The death of the factory workers is just one of the dangers faced by Filipino workers in the Philippines, according to the International Labor Organization (ILO).
ILO Director General Guy Ryder said the safety of workers cannot be overemphasized enough in light of these tragedies.
“Once again, we find ourselves mourning workers whose lives have been cut short as a result of workplace accidents. Often such accidents are preventable,” Ryder said.
“Everyone has the right to work in a safe and healthy environment, regardless of the industry they are in or the type of work that they do,” he added.
Ryder said workplaces must be kept safe by improving work conditions, especially in places like factories, where most of the low-skilled workers are working.
He said there must be regular inspections to ensure that factories comply with structural, fire and electrical safety.
The ILO said 2.3 million people worldwide die yearly as a result of work-related accidents.
Ryder said the direct cost of occupational illness and accidents has now reached $2.8 trillion worldwide.
“These figures are unacceptable and, yet, these daily tragedies often fail to show up on the global radar. Clearly, there is still much to be done. Serious occupational accidents are, firstly, human tragedies but economies and society also pay a high price,” Ryder said.
Ryder is right. The Valenzuela tragedy is just one of many lamentable examples.
For the past decade, the Philippines has also seen a significant rise in construction-related injuries and deaths. High-rise condominiums are being constructed in Metro Manila at a staggering rate and these construction sites have become increasingly dangerous for workers too.
The Institute of Occupational Health and Safety Development (IOHSAD) published a list of top accident-prone sectors where most work-related accidents happened during the Aquino administration. It has listed mining and construction as among the deadliest industries for Filipino workers because of the lack of a law that genuinely promotes the welfare of the workers who are exposed to various health and safety risks while at work.
Aside from mining and construction, also on the list are the service and transport sectors.
The Trade Union Congress of the Philippines in previous studies have also found a lot of violations of occupational health and safety standards in exclusive economic zones, as companies try to boost savings and profits to the detriment of their workers.
The government should exert a lot more effort to protect Filipino workers’ and the public’s health and safety in general.
The Department of Labor and Employment has an Occupational Safety and Health Center and regional OSH centers. But obviously, just having an office for monitoring compliance with labor regulations will not suffice. You need people to man those offices, and stricter enforcement and monitoring too.

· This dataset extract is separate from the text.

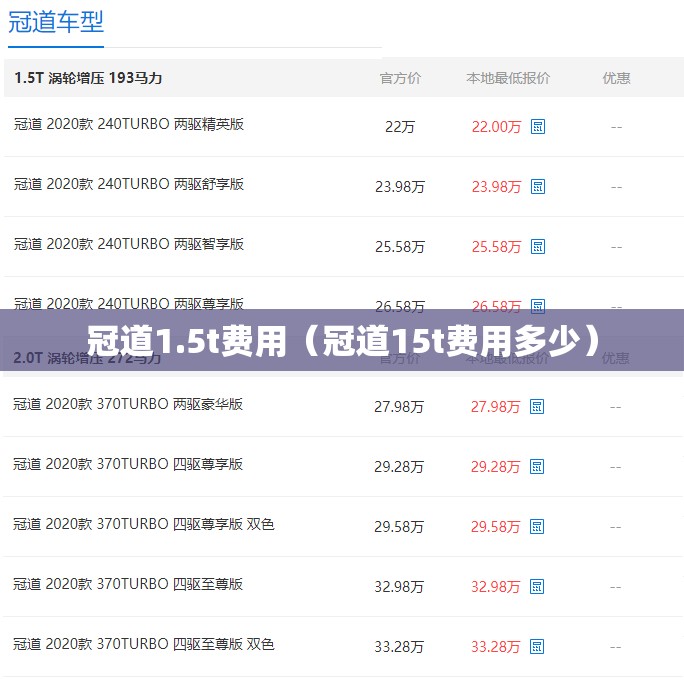Screen dimensions: 684x681
Task: Click the 本地最低报价 column header
Action: [x=508, y=78]
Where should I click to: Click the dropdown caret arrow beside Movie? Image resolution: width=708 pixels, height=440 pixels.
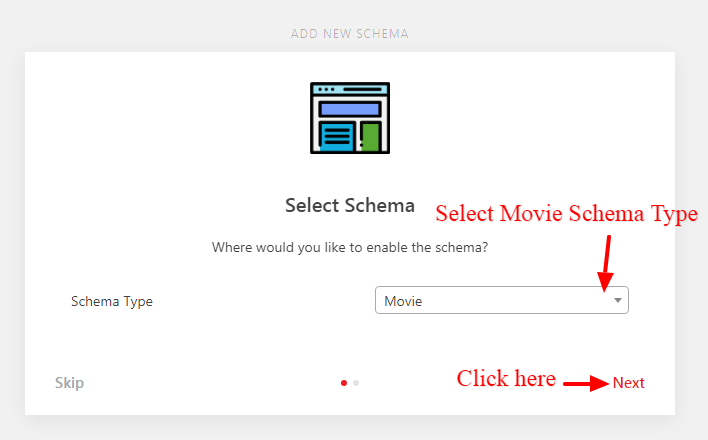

Implementation is vastly difficult since employers still practice the if-you-can-get-away-with-it-why-not attitude.
There is also a need to ensure workers’ rights, especially freedom of association and collective bargaining. A union would help greatly in making employers follow labor laws, including those on safety and health in the workplace, but most workers are not organized, and accidents usually occur in workplaces where unions are banned or discouraged. Contractual laborers don’t have unions to protect them.

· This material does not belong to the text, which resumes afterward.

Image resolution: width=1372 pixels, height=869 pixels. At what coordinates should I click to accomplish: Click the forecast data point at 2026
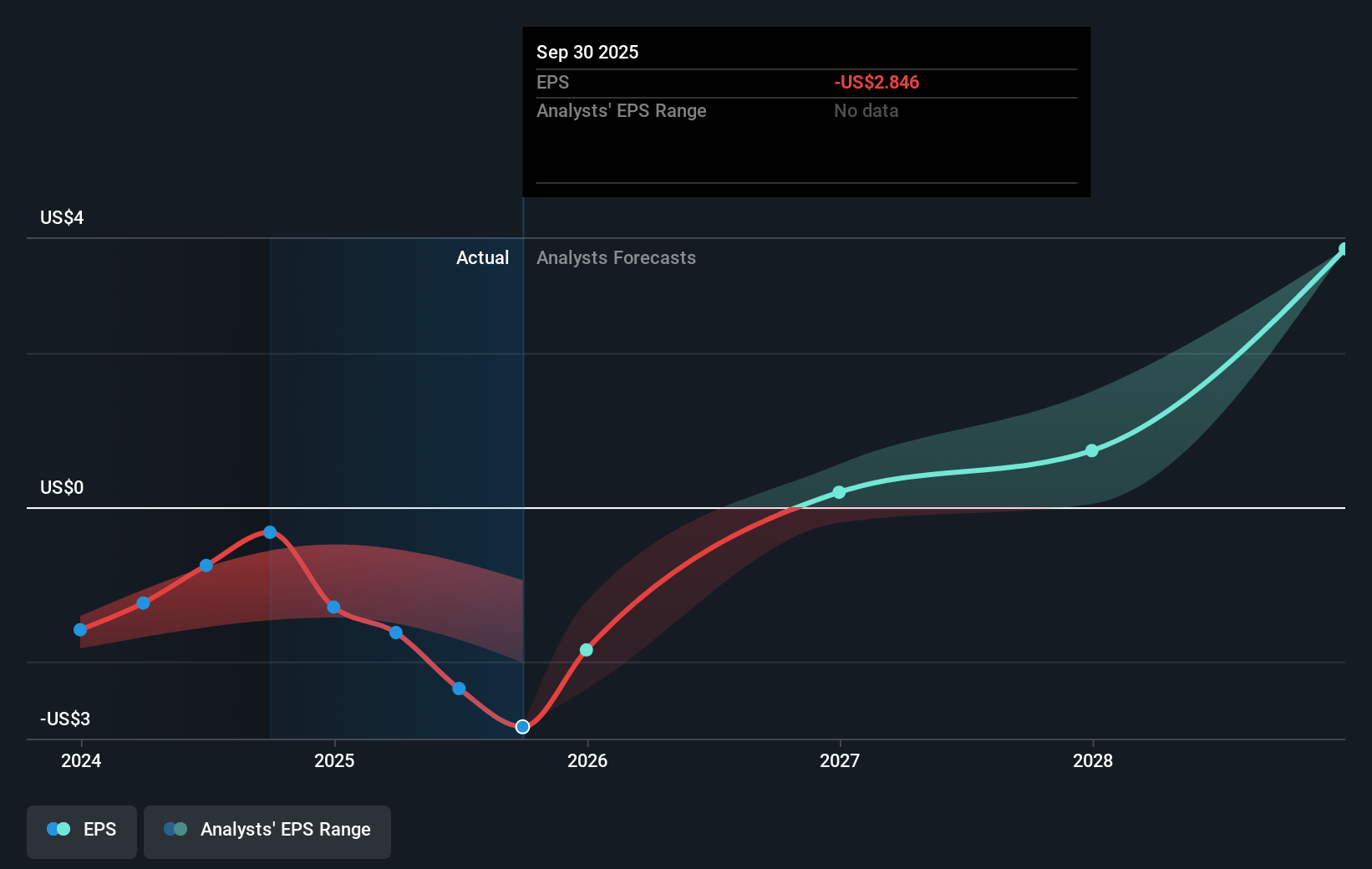(x=587, y=650)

Labor safety standards must be upheld, especially under the Asean Economic Community (AEC) or the single market that will integrate the 10 Asean member-states, including the Philippines, by the end of the year.
This would mean freer flow of goods, services, investment and skilled labor will impact the structure of the economy, as well as jobs, skills, wages and labor mobility in the region.
Under the AEC, the ILO and Asian Development Bank said there will be an over 60-percent increase in demand for low-skilled workers.
Medium-skilled employment could also grow by around 25 percent. This covers mainly clerks, craft and related trade workers, plant and machine operators and assemblers, and service and sales workers.
This is why we need stronger policies for zero occupational accidents and deaths.
In the aftermath of the Valenzuela tragedy, the government promised to ensure strict compliance of all factories across the country with occupational safety and health standards, in line with international labor standards including ILO conventions.
But how many times have we heard these promises? How many more workers need to die or suffer from preventable accidents before they are truly enforced?